Primi piani

Esterita Vanin
PTA - Segretaria del Dipartimento

Che ruolo ricopre al DFBC?
Sono la Segretaria del Dipartimento di Filosofia e Beni Culturali. Cosa sia il ruolo di “Segretario/a” di un Dipartimento non è di immediata comprensione: in sostanza svolgo l’attività di direzione del personale amministrativo del Dipartimento coordinando le attività gestionali, amministrative e contabili, i servizi alla didattica, le attività di comunicazione, di supporto informatico e le altre attività che si realizzano in un Dipartimento universitario. Il mio compito è inoltre quello di assicurare l’esecuzione delle delibere assunte dagli organi di governo del Dipartimento.

Qual è stato il suo percorso prima di arrivare a Ca’ Foscari?
Mi sono laureata in giurisprudenza all’Università di Bologna. Dopo il praticantato ho sostenuto l’esame di stato e per cinque anni ho svolto la professione di avvocato collaborando con Confindustria Venezia in qualità di consulente per le aziende in amministrazione del personale. Successivamente ho ricevuto una offerta di lavoro come Responsabile del personale di una azienda italiana poi acquisita da una multinazionale svedese. Qui ho sviluppato le mie competenze nella gestione delle Risorse Umane. È stato un periodo molto significativo del mio percorso professionale perché ho potuto operare in ambito internazionale mettendo in pratica le mie competenze giuridiche e acquisendo competenze trasversali.

Quali competenze aggiuntive ritiene di aver acquisito operando nel suo ruolo attuale?
Il passaggio dal settore “privato” a quello “pubblico” non è stato semplice. Lavorare in una pubblica amministrazione richiede competenze specifiche e capacità di operare in contesti caratterizzati da vincoli e da una regolamentazione ipertrofica.  Il mio ruolo attuale mi ha quindi concesso di sviluppare competenze e capacità gestionali, e di comprendere quanto sia importante la formazione continua per essere al passo in contesto esterno mutevole e sempre più digitale.

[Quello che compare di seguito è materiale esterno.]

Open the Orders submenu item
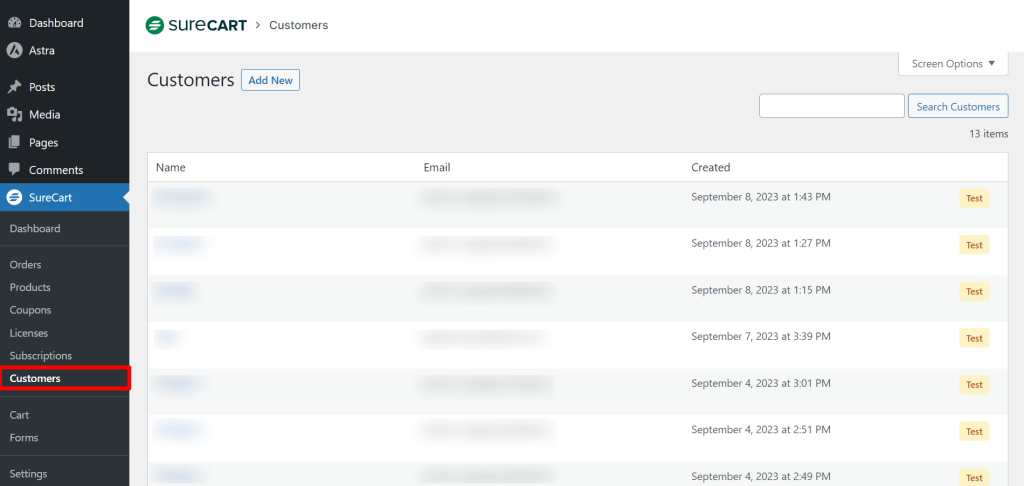 pos(25,265)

C'è qualcosa che l'appassiona in particolare nel lavorare in un contesto così particolare come quello dell'università?
L’università è un contesto unico! Qui si “produce” didattica, ricerca e terza missione: la possibilità di contribuire alla realizzazione di servizi efficienti per i nostri studenti, creare le migliori condizioni per consentire ai docenti di svolgere le attività di ricerca, supportare i processi di internazionalizzazione (per citare alcune delle nostre attività), costituisce un ambito stimolante in cui lavorare. Non c’è quindi qualcosa in particolare che mi appassioni, ogni ambito del mio lavoro può essere causa di grattacapi ma anche motivo di soddisfazione. Un aspetto molto positivo è sicuramente il gruppo di persone con cui lavoro, di grande valore personale e professionale.